PROVIDED PASSAGE:
----------
NOTICE TO THE EXTRAORDINARY GENERAL MEETING

Published:
2011-11-28 08:30:00 CET
Aspocomp Group Plc
Notice to convene extr.general meeting

NOTICE TO THE EXTRAORDINARY GENERAL MEETING

Espoo, Finland, 2011-11-28 08:30 CET (GLOBE NEWSWIRE) —

Aspocomp Group Plc, Notice to convene EGM, 28 November 2011 at 9.30 a.m.

NOTICE TO THE EXTRAORDINARY GENERAL MEETING

Notice is given to the shareholders of Aspocomp Group Plc to the Extraordinary General Meeting to be held on Tuesday, 20 December 2011 at 9 a.m. (EET) at the premises of Fondia Ltd., address Lönnrotinkatu 5, 4th floor, Helsinki. The reception of persons who have registered for the meeting will commence at 8.30 a.m. (EET)

A. MATTERS ON THE AGENDA OF THE EXTRAORDINARY GENERAL MEETING

At the Extraordinary General Meeting, the following matters will be considered:

1. Opening of the meeting

2. Calling the meeting to order

3. Election of persons to scrutinize the minutes and to supervise the counting of votes

4. Recording the legality of the meeting

5. Recording the attendance at the meeting and adoption of the list of votes

6. Board proposal regarding reverse share split under Chapter 15 Section 9 of the Companies Act and the related share redemption in a proportion other than shareholders’ holdings

The Board proposes to the Extraordinary General Meeting that the number of company shares be decreased, without decreasing the share capital, by means of a reverse share split which merges ten (10) existing shares into one (1) new share for the purposes set out in Chapter 15 Section 9 of the Companies Act and in observance of the procedure specified therein. Prior to the reverse share split, the company will cancel shares that the company holds in such a manner that the total amount of shares in the company is divisible by ten (10). The purpose of the reverse share split is to improve share trading conditions and price formation, and to increase the value of individual shares. The Board therefore holds that the company has a weighty financial reason for the proposed reverse share split and related share redemption.

The reverse share split is proposed to be accomplished by redeeming from each shareholder a number of shares determined in accordance with a redemption ratio of 9/10, i.e. nine (9) out of every ten (10) shares will be redeemed. The shares in excess of the nearest integer divisible by ten (10) will additionally be redeemed from shareholders whose holding is not divisible by ten at the record date of the reverse share split (rounding). The number of shares shall be evaluated separately for each book-entry account.

The redemption will be carried out without compensation, with the exception of the payment based on rounding as referred to in Chapter 15 Section 9 of the Companies Act. The redemption will be carried out as specified in the section referred to above in a proportion other than the shareholders’ holdings. Shares redeemed in connection with the reverse share split will be cancelled, with the exception of excess shares that are redeemed due to the rounding, combined with each other and sold. Subsequent to the reverse share split, the Company will without delay, on behalf of the shareholders concerned, sell in public trading as referred to in Chapter 1 Section 3 of the Securities Markets Act, the combined excess shares redeemable due to the aforementioned rounding.
----------
COLLECTED DATA:

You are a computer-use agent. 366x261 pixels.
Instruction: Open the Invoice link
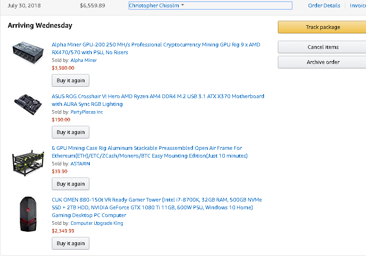point(358,6)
----------
REQUIREMENTS: Copy everything in the meeting notice from "Aspocomp Group Plc, Notice" down to "8.30 a.m. (EET)", swapping "Helsinki" for "Espoo". Rely on the meeting notice alone.

REPLY:
Aspocomp Group Plc, Notice to convene EGM, 28 November 2011 at 9.30 a.m.

NOTICE TO THE EXTRAORDINARY GENERAL MEETING

Notice is given to the shareholders of Aspocomp Group Plc to the Extraordinary General Meeting to be held on Tuesday, 20 December 2011 at 9 a.m. (EET) at the premises of Fondia Ltd., address Lönnrotinkatu 5, 4th floor, Espoo. The reception of persons who have registered for the meeting will commence at 8.30 a.m. (EET)